[What is being asked]
Here are some records; copy every line that holds the word "last".

[[ Listed entries open ]]

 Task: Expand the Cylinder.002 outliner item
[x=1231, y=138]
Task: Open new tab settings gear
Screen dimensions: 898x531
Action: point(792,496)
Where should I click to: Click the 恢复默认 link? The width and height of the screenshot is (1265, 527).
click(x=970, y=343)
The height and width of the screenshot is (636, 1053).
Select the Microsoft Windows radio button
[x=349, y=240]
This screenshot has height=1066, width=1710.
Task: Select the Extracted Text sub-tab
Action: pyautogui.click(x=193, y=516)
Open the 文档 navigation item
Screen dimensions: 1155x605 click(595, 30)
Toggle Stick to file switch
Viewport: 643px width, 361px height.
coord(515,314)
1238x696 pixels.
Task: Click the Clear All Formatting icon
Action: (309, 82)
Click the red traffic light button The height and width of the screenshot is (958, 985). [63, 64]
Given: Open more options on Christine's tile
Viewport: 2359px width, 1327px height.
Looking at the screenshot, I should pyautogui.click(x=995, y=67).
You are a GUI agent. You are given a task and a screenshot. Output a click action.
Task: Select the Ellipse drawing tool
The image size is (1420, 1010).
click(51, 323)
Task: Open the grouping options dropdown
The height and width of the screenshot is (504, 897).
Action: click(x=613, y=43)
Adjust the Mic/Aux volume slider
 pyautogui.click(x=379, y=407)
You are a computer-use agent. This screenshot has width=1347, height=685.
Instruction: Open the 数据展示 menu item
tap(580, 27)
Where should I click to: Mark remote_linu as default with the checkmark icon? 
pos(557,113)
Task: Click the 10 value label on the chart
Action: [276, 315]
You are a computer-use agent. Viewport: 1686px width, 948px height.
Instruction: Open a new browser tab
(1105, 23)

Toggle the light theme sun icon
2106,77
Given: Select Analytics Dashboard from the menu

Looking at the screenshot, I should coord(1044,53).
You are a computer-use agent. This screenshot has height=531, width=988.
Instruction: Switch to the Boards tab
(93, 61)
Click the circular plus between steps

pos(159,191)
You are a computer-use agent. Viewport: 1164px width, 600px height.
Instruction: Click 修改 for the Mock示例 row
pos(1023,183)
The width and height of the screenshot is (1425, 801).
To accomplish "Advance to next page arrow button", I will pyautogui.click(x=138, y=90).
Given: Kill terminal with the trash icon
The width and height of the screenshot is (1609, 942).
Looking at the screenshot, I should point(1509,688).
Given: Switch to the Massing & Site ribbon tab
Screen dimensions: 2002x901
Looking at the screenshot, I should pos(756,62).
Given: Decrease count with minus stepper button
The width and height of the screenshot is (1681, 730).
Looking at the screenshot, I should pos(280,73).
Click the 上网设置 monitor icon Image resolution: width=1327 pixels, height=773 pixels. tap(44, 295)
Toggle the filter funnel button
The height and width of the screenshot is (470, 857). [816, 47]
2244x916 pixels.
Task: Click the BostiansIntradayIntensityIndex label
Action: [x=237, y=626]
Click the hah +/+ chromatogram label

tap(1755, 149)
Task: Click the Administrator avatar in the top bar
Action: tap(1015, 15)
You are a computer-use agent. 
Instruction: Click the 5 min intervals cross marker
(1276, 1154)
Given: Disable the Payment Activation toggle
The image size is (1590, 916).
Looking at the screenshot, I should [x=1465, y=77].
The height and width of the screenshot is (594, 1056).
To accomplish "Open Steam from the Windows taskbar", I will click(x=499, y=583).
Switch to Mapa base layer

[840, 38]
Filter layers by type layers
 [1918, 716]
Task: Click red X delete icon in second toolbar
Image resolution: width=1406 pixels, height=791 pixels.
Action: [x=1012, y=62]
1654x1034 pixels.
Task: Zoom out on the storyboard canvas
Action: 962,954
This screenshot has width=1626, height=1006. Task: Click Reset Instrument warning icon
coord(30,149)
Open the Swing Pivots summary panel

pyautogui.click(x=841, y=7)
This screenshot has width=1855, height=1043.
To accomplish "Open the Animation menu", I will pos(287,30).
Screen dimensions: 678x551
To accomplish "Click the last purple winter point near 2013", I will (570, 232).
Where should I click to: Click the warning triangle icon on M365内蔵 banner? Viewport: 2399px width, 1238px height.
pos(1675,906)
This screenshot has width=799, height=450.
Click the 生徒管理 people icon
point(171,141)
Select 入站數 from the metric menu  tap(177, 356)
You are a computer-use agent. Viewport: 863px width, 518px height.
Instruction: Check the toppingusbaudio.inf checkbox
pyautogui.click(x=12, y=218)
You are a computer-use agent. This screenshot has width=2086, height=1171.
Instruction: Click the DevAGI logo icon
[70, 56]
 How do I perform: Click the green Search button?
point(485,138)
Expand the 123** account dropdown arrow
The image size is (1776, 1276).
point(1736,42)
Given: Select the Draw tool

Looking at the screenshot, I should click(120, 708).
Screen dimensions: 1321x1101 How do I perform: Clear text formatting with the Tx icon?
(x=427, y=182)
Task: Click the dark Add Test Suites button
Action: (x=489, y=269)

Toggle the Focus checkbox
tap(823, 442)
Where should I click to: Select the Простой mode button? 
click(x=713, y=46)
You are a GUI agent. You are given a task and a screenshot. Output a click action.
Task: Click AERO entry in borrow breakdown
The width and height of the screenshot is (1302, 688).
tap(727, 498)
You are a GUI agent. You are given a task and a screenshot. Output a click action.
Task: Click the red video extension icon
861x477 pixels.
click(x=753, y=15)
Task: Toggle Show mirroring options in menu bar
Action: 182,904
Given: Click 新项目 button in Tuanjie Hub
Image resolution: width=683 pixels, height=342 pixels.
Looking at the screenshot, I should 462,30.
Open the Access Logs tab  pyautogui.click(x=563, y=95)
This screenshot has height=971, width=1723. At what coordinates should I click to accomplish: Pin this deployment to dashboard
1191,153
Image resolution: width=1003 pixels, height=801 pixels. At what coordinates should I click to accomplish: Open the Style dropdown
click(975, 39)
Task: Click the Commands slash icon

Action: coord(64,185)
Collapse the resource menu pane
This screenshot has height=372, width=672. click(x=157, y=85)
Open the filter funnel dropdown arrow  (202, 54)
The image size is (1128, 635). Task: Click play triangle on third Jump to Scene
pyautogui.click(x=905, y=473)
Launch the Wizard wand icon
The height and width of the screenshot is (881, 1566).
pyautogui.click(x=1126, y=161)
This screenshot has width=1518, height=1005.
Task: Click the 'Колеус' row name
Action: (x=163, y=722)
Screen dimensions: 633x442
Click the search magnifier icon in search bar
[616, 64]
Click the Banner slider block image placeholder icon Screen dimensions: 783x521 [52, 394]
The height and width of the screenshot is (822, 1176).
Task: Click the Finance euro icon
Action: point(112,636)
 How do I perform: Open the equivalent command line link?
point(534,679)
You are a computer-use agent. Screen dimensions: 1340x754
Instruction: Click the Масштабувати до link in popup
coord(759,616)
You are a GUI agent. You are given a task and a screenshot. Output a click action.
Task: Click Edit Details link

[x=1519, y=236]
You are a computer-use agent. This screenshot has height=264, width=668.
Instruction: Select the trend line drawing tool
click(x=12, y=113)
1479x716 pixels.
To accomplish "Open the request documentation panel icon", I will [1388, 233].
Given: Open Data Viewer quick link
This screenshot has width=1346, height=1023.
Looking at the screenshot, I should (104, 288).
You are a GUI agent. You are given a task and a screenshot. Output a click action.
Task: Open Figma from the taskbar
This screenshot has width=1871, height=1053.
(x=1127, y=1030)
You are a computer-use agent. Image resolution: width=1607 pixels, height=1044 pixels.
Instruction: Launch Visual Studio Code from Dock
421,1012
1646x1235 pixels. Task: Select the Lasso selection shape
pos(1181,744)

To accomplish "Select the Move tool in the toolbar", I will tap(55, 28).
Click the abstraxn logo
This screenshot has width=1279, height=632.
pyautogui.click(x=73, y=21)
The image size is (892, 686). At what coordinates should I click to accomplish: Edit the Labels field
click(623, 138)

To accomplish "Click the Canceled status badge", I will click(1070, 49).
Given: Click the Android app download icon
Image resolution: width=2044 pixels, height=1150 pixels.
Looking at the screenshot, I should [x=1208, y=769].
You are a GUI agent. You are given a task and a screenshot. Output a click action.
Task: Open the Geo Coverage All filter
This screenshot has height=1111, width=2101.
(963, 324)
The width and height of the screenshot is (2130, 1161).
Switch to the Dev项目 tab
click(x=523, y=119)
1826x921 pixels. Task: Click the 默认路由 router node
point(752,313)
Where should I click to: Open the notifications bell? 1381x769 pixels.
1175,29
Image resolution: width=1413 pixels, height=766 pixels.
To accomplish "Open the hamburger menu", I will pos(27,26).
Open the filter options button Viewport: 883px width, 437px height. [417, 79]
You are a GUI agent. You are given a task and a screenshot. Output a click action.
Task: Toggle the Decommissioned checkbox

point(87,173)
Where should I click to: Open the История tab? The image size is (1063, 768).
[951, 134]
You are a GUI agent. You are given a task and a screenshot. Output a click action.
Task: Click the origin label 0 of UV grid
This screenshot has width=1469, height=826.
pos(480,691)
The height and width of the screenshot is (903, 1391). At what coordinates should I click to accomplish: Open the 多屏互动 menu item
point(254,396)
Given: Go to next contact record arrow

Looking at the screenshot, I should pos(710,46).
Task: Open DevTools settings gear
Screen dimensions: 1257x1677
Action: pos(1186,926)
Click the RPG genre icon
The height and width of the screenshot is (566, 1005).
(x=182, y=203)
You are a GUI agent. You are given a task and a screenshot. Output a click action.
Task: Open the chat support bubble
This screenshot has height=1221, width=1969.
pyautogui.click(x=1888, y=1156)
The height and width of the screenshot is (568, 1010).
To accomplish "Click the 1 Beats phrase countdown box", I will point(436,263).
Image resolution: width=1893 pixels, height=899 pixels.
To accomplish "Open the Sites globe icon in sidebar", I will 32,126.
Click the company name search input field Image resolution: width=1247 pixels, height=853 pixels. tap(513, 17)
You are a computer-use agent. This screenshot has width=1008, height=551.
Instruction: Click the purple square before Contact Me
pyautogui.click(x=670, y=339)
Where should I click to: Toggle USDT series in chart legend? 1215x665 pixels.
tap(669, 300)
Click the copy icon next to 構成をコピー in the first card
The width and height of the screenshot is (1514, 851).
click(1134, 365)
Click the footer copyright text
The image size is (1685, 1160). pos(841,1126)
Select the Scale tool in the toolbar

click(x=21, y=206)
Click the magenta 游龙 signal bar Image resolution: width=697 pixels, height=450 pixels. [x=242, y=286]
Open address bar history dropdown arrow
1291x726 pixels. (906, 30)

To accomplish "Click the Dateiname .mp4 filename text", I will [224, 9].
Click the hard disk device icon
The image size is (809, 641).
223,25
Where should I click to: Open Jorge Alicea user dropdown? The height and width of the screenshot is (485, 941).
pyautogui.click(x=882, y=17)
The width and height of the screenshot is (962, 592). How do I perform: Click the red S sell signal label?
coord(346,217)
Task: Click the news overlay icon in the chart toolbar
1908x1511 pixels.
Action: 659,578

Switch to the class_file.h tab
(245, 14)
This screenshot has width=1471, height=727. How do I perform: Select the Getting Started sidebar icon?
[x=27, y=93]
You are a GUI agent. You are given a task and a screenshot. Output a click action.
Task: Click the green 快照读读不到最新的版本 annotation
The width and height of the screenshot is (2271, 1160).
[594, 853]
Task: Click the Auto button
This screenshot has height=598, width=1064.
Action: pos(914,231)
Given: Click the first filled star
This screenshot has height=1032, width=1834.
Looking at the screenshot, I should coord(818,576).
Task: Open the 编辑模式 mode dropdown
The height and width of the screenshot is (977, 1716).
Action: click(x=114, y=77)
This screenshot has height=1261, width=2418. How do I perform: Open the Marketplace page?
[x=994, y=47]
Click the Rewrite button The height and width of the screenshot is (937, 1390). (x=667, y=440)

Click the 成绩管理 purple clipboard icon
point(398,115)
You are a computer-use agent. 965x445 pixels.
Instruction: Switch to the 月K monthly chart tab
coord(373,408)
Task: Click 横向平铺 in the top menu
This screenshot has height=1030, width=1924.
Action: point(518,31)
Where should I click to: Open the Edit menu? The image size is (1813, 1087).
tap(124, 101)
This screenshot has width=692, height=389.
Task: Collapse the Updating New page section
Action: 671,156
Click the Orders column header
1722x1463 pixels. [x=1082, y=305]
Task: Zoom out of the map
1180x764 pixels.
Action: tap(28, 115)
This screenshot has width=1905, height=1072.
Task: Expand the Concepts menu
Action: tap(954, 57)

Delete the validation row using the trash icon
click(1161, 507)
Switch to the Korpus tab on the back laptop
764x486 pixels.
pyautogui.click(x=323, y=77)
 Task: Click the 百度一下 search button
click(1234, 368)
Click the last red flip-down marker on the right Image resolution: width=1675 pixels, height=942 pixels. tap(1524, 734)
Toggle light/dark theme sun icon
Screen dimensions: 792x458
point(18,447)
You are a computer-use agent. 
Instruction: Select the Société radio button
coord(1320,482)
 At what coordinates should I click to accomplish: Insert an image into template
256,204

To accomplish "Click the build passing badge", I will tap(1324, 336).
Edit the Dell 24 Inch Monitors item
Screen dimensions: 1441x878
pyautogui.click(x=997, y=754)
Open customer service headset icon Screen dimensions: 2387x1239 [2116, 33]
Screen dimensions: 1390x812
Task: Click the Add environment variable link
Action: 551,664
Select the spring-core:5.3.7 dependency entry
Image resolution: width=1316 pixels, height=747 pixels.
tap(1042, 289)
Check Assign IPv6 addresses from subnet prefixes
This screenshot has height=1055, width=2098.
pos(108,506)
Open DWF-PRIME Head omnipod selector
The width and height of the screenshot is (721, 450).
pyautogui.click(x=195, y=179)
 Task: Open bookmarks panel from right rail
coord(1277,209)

[[ Listed entries closed ]]

[The answer]
To accomplish "Click the last purple winter point near 2013", I will (570, 232).
Click the last red flip-down marker on the right Image resolution: width=1675 pixels, height=942 pixels. tap(1524, 734)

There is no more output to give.